The President, in a larger sense, is imbued with a distinct power to manipulate public opinion to further his political agenda. This is due solely to the glorification of the Presidency by the media in popular culture. It is to this end that the President’s popularity surges after election, during times of desperation and crisis, and most notably, at the beginning of any war during the modern era. Such a phenomenon was best witnessed in Lyndon B. Johnson’s Presidency and his stance against the growth of Communism in the Vietnam War.

Media coverage allowed Johnson to initially gain public approval and rally the nation behind his anti-communist sentiment in Vietnam, a war later described as the most unpopular war in US history. Such an extension of executive power highlighting the President as an iconic symbol of American power in popular culture has existed since the days of Washington yet has only been escalated exponentially with the advent of television media in the Twentieth century.

The emergence of a highly polarized two-party system in the US further extends the power of the president and in turn bypasses a check on the presidency when President’s party holds a majority in Congress. This age of polarization, ushered in by Teddy Roosevelt’s Presidency, creates a conflict between party loyalty and political integrity. In a sense, it is more beneficial for government officials to stay loyal to their political party and advance the agendas of that party than to stay true to their position and collaborate with the opposing party to achieve a bipartisan compromise.

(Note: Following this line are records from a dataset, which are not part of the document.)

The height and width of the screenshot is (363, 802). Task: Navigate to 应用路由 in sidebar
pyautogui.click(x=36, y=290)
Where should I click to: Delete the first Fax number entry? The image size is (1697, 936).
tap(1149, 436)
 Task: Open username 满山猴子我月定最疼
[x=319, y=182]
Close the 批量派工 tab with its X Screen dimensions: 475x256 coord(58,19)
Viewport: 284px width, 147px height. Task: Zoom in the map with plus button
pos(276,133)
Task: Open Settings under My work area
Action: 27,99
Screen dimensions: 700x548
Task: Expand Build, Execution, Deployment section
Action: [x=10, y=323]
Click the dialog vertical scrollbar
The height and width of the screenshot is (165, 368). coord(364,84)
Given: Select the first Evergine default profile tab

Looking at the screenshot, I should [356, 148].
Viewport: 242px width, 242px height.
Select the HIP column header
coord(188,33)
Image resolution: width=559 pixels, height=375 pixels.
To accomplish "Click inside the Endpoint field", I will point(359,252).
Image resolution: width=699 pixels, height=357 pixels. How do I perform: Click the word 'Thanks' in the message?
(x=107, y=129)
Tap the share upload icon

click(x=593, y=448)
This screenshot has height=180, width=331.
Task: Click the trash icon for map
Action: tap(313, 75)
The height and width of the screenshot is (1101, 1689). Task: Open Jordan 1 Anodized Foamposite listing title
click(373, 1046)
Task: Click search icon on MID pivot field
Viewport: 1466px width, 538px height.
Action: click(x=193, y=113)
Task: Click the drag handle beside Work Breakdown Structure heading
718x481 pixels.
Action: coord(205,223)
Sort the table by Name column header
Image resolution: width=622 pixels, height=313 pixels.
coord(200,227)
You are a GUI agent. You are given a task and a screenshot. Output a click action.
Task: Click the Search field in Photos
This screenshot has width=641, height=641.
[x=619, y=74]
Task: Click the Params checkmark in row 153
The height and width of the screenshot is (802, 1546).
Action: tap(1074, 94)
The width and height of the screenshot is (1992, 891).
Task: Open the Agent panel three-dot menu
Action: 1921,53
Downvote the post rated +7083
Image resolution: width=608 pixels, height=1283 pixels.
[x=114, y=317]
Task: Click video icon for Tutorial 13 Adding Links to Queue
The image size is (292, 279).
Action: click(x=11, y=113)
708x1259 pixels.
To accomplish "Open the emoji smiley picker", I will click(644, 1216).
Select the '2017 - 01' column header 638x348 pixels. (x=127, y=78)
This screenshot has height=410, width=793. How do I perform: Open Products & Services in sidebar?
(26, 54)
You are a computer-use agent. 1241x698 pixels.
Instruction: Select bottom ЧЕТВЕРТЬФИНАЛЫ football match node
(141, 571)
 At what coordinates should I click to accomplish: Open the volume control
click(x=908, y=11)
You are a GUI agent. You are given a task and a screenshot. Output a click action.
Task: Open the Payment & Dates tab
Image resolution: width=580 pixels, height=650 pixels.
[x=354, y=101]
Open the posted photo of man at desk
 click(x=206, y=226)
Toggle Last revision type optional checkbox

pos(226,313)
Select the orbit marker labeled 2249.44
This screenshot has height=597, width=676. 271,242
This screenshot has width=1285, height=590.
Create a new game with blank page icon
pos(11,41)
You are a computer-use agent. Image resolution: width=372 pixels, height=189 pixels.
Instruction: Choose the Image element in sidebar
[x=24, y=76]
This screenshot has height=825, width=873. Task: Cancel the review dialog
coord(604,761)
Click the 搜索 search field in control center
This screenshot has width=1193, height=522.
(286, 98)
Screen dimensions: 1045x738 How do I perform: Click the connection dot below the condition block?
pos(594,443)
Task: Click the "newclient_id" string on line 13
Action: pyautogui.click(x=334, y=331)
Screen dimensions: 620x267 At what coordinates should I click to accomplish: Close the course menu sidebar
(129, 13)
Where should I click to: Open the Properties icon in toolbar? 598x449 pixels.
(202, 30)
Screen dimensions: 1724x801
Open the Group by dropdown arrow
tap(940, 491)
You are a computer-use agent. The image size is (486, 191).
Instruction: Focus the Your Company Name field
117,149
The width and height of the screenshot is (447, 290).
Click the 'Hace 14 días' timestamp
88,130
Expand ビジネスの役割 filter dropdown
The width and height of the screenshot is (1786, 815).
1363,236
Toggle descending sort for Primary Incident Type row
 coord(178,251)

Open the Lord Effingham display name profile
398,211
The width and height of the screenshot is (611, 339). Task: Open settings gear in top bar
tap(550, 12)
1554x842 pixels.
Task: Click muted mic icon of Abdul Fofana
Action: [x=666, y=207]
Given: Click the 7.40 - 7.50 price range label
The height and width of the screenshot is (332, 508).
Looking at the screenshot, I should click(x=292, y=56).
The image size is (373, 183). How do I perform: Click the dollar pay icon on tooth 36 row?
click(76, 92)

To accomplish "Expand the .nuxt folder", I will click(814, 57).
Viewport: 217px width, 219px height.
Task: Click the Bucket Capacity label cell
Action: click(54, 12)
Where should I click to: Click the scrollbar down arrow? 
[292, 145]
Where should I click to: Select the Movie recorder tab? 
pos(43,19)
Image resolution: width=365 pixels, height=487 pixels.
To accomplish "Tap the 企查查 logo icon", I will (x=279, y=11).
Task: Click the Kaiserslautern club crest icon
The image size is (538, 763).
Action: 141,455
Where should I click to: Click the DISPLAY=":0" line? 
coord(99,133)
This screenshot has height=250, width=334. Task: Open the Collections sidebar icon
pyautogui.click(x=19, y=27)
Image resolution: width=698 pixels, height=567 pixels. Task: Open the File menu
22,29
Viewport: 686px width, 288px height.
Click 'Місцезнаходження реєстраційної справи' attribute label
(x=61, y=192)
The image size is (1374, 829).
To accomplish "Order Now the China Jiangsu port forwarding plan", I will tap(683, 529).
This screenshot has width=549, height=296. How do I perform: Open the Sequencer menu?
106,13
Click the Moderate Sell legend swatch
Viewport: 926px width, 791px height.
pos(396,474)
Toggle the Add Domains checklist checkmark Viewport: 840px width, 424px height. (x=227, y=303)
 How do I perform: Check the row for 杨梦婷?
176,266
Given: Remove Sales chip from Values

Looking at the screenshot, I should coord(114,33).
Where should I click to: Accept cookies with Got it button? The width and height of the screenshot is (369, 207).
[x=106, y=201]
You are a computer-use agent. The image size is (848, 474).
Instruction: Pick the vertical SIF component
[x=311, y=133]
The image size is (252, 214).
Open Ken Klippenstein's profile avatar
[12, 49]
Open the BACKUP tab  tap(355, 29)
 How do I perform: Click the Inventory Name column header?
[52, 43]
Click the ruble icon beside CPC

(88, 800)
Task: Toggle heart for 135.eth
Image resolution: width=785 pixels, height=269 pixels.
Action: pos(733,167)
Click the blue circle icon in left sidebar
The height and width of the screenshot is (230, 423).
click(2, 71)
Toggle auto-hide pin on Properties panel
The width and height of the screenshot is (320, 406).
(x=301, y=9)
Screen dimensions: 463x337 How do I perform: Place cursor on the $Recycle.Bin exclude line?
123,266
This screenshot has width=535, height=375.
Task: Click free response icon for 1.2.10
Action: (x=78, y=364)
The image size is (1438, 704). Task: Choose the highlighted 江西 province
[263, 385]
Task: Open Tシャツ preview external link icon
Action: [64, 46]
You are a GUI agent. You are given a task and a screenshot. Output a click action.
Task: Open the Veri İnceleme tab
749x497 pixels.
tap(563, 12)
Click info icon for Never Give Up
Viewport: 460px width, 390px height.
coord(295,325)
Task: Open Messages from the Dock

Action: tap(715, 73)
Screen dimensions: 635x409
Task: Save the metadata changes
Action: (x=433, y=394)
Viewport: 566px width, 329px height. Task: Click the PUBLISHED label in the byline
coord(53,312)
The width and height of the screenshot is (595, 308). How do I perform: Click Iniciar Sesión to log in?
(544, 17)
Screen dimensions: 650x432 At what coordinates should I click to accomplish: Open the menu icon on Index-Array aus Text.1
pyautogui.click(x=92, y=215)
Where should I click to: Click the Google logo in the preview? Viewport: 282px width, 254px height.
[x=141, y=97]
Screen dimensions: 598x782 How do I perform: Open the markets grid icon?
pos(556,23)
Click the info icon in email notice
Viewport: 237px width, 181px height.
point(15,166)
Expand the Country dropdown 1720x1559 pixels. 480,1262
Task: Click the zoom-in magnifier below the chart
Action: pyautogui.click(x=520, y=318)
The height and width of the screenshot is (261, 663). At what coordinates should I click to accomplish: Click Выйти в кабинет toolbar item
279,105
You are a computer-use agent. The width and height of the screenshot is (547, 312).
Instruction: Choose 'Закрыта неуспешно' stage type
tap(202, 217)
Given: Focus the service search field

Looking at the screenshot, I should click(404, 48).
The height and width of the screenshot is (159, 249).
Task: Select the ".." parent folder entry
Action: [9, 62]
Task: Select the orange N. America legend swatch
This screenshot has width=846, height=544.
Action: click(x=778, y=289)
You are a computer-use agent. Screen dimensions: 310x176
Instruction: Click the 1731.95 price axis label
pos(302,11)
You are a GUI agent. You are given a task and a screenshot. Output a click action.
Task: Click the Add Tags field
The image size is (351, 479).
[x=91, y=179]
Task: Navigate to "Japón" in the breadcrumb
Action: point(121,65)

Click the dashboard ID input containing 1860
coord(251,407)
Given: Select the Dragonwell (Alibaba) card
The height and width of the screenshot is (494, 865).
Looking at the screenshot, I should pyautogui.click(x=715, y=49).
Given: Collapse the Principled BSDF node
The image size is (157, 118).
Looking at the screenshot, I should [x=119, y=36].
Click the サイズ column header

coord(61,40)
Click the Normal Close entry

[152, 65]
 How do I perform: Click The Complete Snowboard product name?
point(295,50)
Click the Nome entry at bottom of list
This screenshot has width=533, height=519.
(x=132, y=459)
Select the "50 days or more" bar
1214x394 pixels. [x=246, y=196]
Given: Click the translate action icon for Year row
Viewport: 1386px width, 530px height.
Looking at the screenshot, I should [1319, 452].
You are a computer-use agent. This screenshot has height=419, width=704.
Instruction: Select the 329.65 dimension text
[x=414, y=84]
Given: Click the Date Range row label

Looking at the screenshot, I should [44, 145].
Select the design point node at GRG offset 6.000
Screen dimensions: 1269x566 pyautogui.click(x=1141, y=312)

Party loyalty has, in a sense, shifted the balance of power in US government allowing at times for a single party to guide the nation in both the legislative and executive branches. From 1961 to 1967, the Democratic Party held both the Presidency, through Kennedy then Johnson, and both houses of Congress. Consequently both Kennedy and Johnson achieved great success in extending their presidential powers. Kennedy’s involvement in Cold War turmoil, such as the Cuban Missile Crisis and the Bay of Pigs Invasion, extended his power as Commander in Chief and brought the nation to the brink of its existence under threats of nuclear warfare.

Johnson achieved even greater success in forcing legislation through Congress. In addition to escalating the War in Vietnam, Johnson enacted a series of “Great Society” legislations that were meant bring domestic social reform. The extent and scope of these legislations are often compared to FDR’s New Deal legislations. The polarization of the two-party system thus allows for such a growth in Presidential power.

Presidential power has, since the framing of the Constitution, had a unique ability to grow, expand, and adapt to situations by design. The social, cultural and technological revolutions of the twentieth century have in turn given rise to an even greater expansion in Presidential power, one not intended by the framers.

This imbalance of constitutional power, inspired by an indeterminacy of powers in Article II, kindled by the emergence of the president as a cultural icon, and supported by the inevitable polarization of the two party system, has imbued the presidency with an overarching dominance. The far-reaching effects of such extension of power have been realized through many presidencies in the twentieth century. Ultimately, the balance of power within the United States evolves and adapts with time, with social, political and cultural changes.